Best Argument Against Term Limits. Terry Care. The Democrat served three terms in the state Senate, worked with both sides to look for solutions, studied the issues carefully and even survived a dim-witted attack against him by the Culinary Union. But he had to leave after 12 years. All the more reason to respect him: He felt he had served long enough. And next session, only two of the state senators he served with in 2009 will still be in Carson City. The lack of institutional memory and the ability to compromise created by term limits could prove costly.

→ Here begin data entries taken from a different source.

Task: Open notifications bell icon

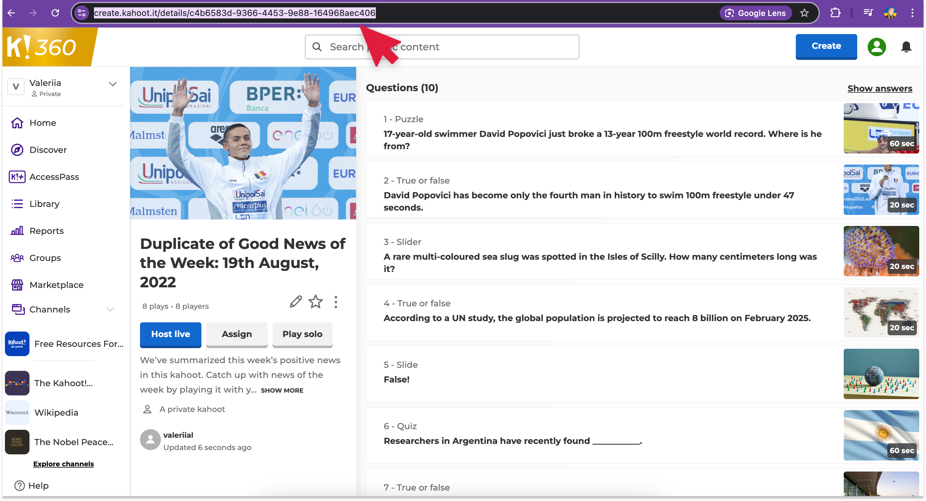Action: pyautogui.click(x=906, y=47)
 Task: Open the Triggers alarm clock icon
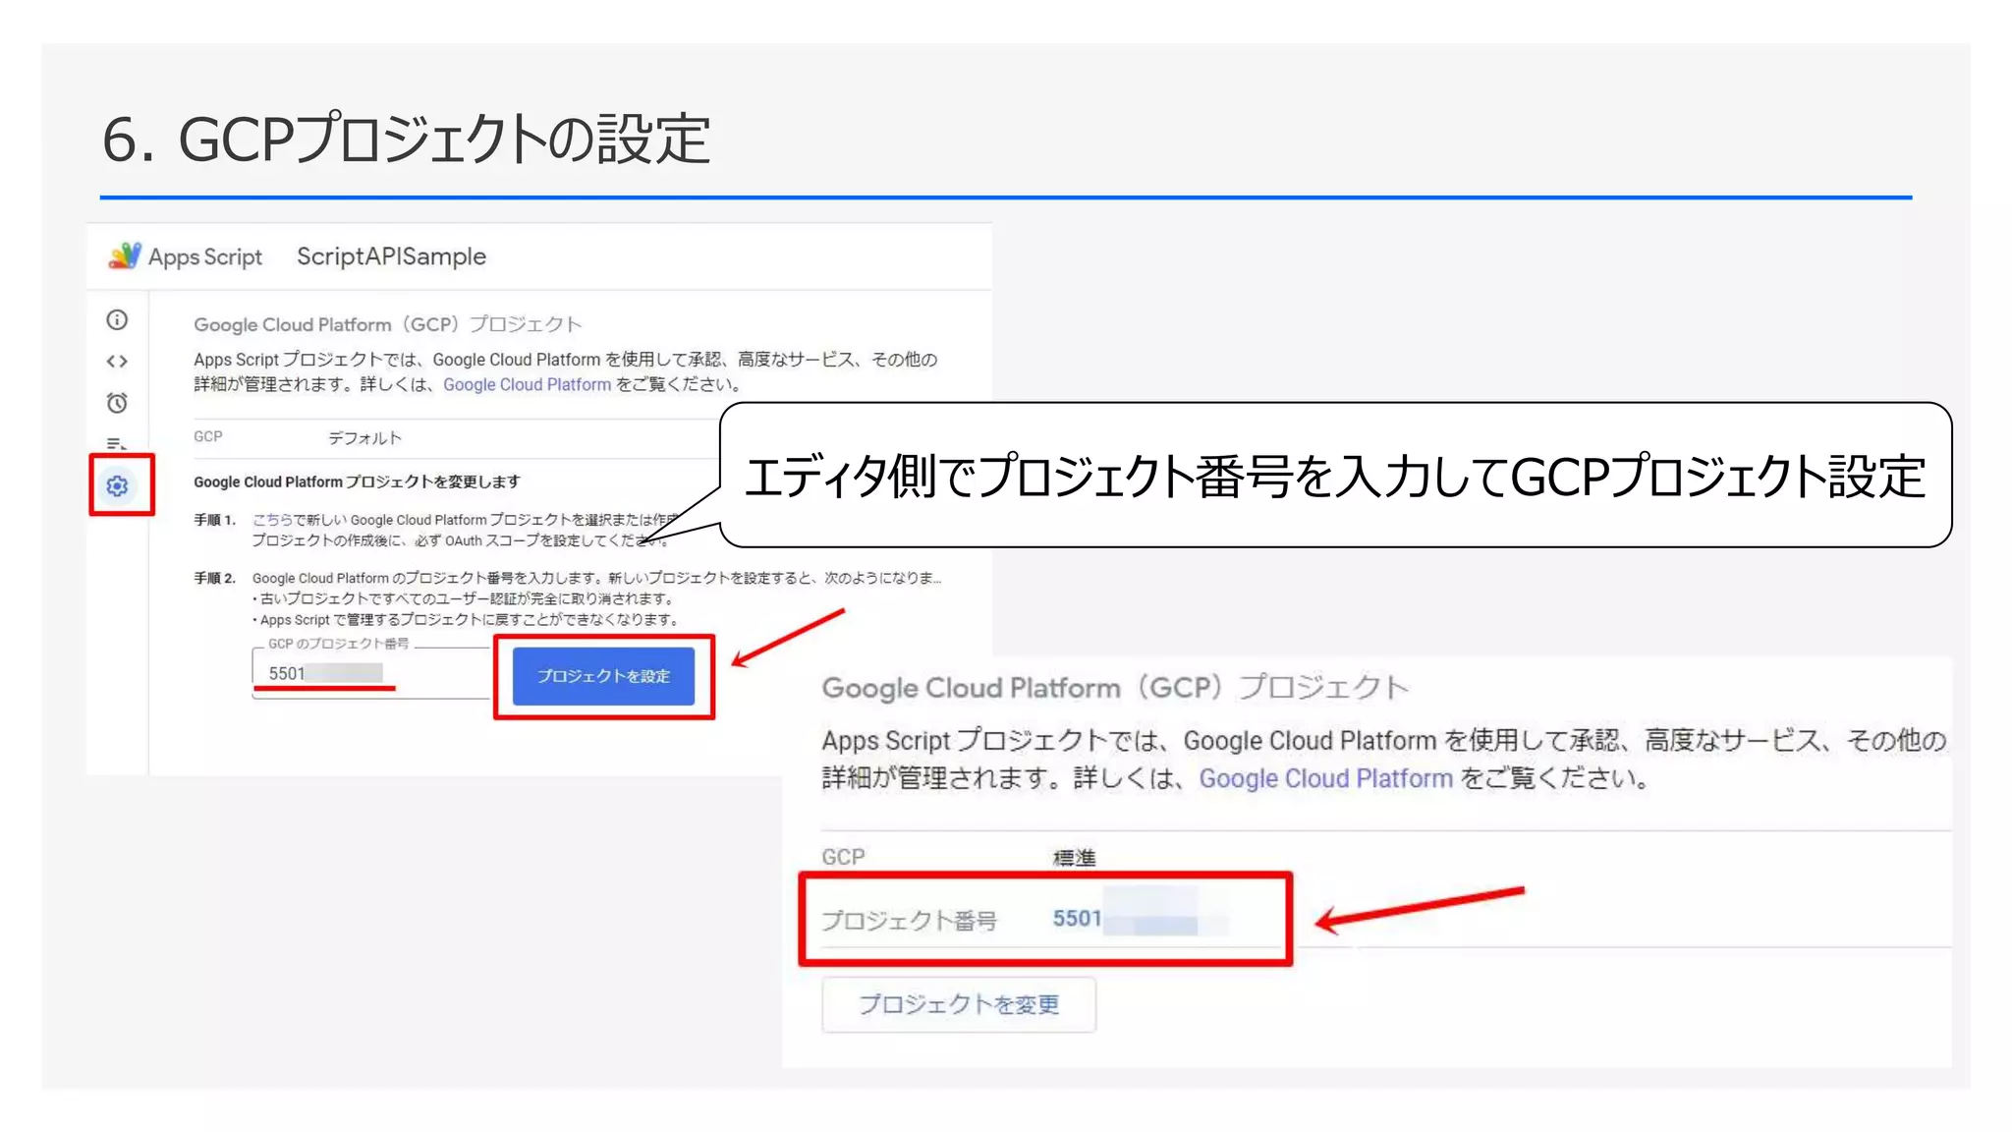[x=117, y=403]
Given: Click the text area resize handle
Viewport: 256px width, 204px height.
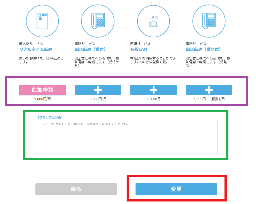Looking at the screenshot, I should [216, 152].
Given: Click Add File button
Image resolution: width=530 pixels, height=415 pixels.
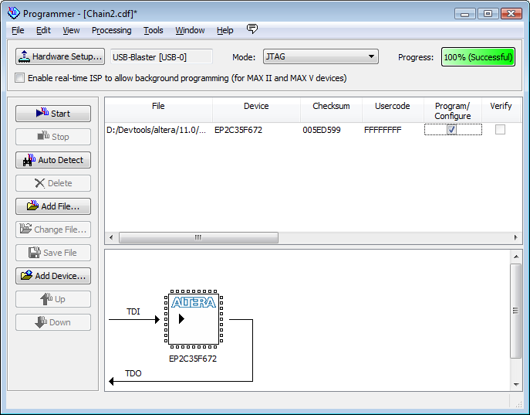Looking at the screenshot, I should (52, 206).
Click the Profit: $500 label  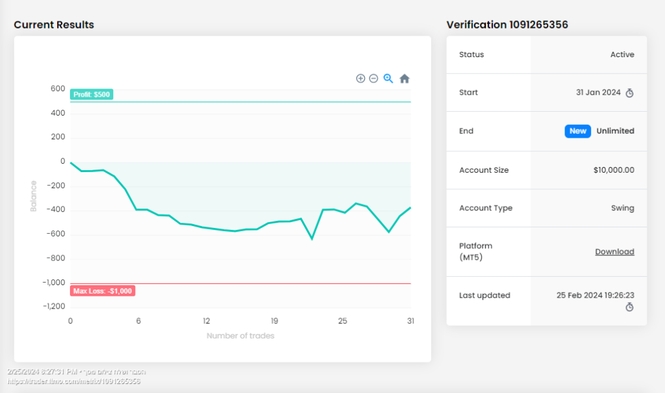click(x=92, y=94)
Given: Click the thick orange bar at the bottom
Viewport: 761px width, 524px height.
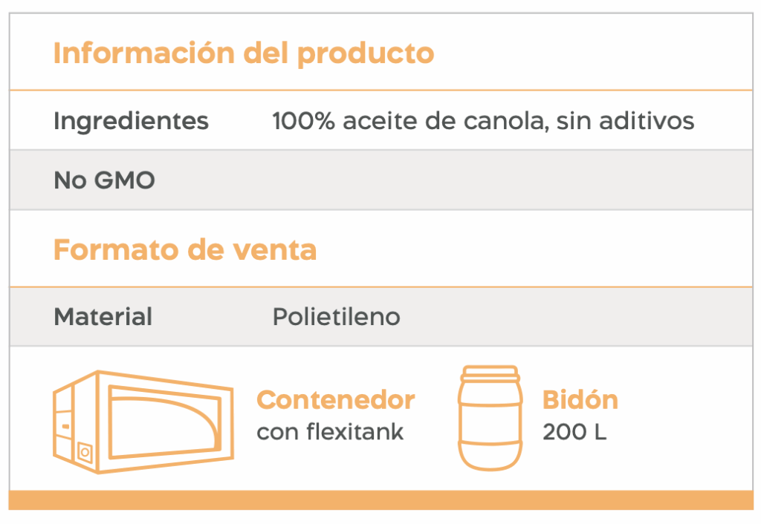Looking at the screenshot, I should (x=381, y=500).
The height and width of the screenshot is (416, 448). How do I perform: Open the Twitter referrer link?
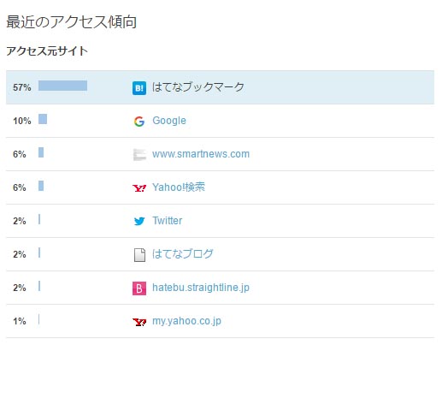(x=167, y=221)
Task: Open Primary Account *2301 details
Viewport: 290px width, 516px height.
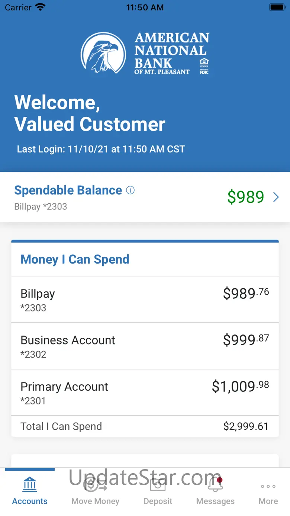Action: [145, 392]
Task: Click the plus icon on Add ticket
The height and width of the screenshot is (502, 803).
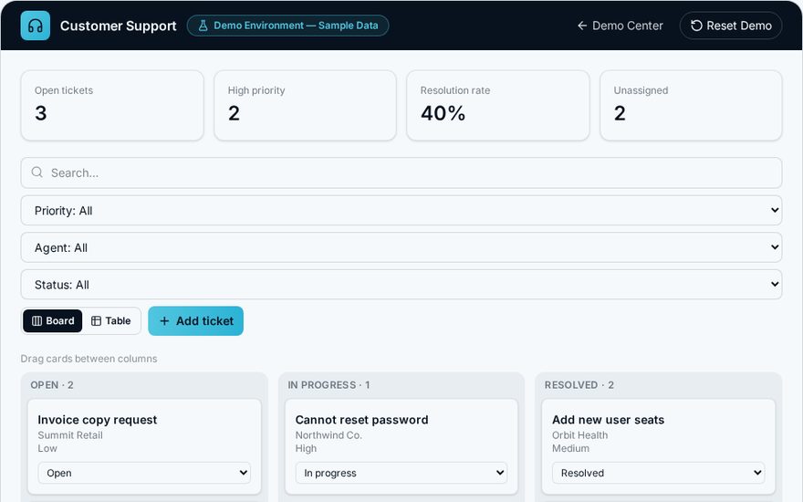Action: [164, 320]
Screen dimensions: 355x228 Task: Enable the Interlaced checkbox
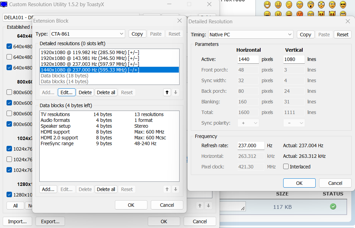(286, 167)
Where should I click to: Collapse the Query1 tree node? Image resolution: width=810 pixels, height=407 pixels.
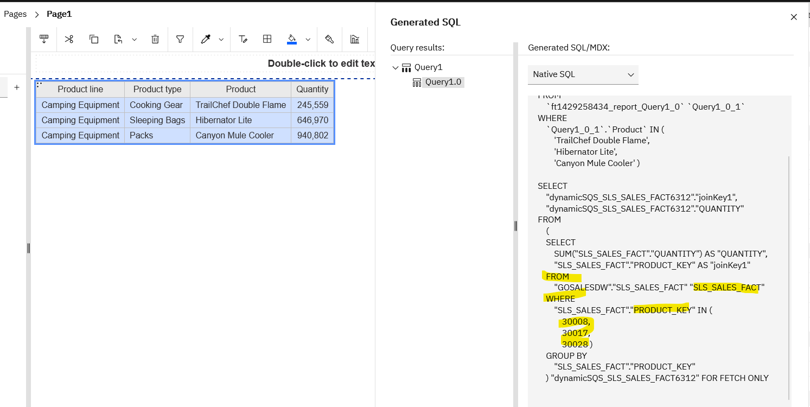coord(396,68)
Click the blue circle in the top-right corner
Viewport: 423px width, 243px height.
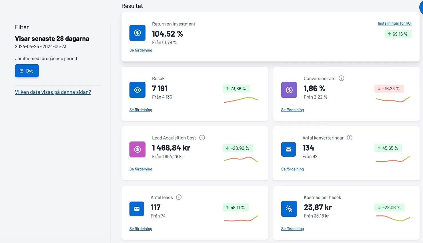[x=421, y=7]
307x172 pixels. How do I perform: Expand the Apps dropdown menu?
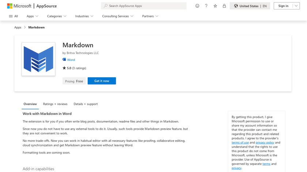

Best News for Steven Horsford. Former Sen. John Ensign, R-Nev., has donated $10,000 to Horsford’s opponent in Congressional District 4, Danny Tarkanian. As if Tarkanian losing a $17 million judgment in California wasn’t bad enough, now Horsford can do a campaign ad about him taking money from a disgraced former senator who cuckolded his best friend with his wife’s best friend.
Best Builder of Las Vegas You Probably Never Thought of. Alan Bible was a U.S. senator from 1954-74, and the national media barely noticed him—just the way he liked it. The Democrat served on several major committees and subcommittees. As state attorney general in the 1940s, Bible wrote a key opinion empowering the state to regulate gaming. In office and private practice, he represented Nevada in its efforts to obtain its share of Colorado River water, which Las Vegas needed for growth. As senator, he was the driving force behind the Southern Nevada Water Project, which brought more of that water into the Valley and made possible the mushrooming population.
Best Argument for Consolidating All City And County Services Under One Government. The North Las Vegas government.
Best Argument for Not Letting North Las Vegas Be Involved in Said Consolidation. The North Las Vegas government.